Re: pthread_mutex_unlock (was Re: sched_yield() makes OpenLDAP slow)

From: Robert Hancock
Date: Wed Jan 25 2006 - 19:09:58 EST


Howard Chu wrote:
The SUSv3 text seems pretty clear. It says "WHEN pthread_mutex_unlock() is called, ... the scheduling policy SHALL decide ..." It doesn't say MAY, and it doesn't say "some undefined time after the call." There is nothing optional or implementation-defined here. The only thing that is not explicitly stated is what happens when there are no waiting threads; in that case obviously the running thread can continue running.

It says the scheduling policy will decide who gets the mutex. It does not say that such a decision must be made immediately. That seems rather implementation defined to me.

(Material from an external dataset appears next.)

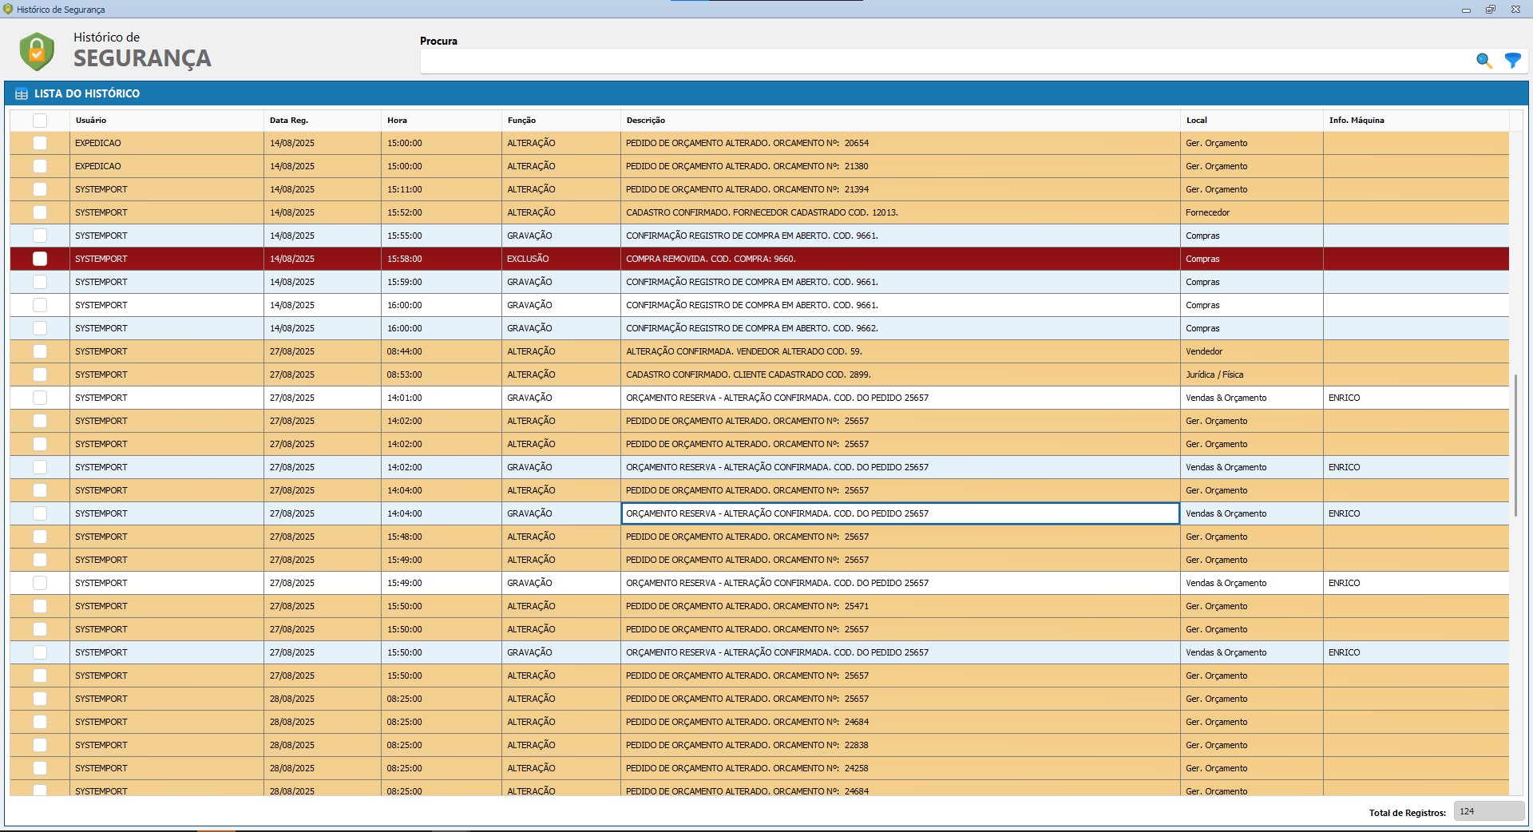Close the Histórico de Segurança window
This screenshot has height=832, width=1533.
(x=1515, y=10)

re: forcing the mutex to ping-pong between different threads - if that is inefficient, then the thread scheduler needs to be tuned differently. Threads and thread context switches are supposed to be cheap, otherwise you might as well just program with fork() instead. (And of course, back when Unix was first developed, *processes* were lightweight, compared to other extant OSs.)

This is nothing to do with the thread scheduler being inefficient. It is inherently inefficient to context-switch repeatedly no matter how good the kernel is. It trashes the CPU pipeline, at the very least, can cause thrashing of the CPU caches, and can cause cache lines to be pushed back and forth across the bus on SMP machines which really kills performance.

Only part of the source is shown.